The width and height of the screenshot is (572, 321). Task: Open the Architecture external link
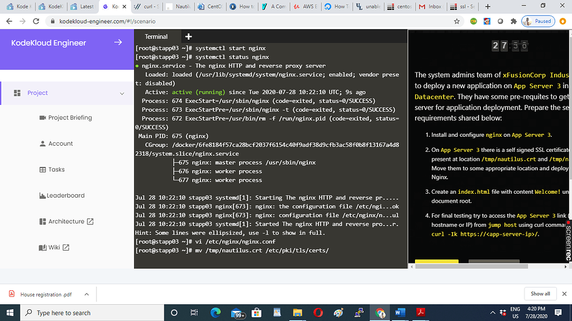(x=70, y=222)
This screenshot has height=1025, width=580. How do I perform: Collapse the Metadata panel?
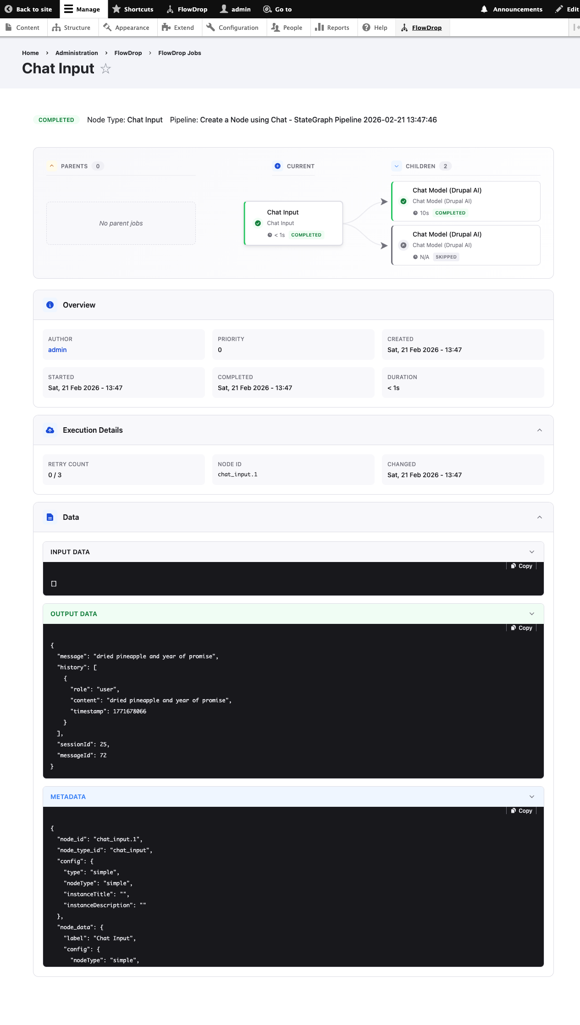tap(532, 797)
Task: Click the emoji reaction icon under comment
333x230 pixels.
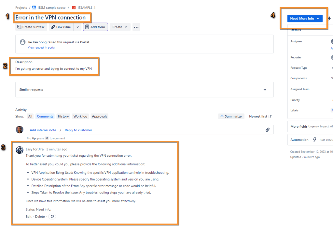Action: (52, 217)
* * *
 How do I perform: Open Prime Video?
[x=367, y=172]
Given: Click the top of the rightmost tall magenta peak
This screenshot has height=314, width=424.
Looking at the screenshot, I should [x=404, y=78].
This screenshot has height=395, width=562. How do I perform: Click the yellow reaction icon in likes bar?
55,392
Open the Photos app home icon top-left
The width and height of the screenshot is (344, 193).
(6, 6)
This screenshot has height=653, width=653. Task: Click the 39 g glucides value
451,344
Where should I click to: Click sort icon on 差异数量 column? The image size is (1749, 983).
* * *
Exercise: Please count the lines of the records that contain the word "icon", and reply with that number alone.

Response: 4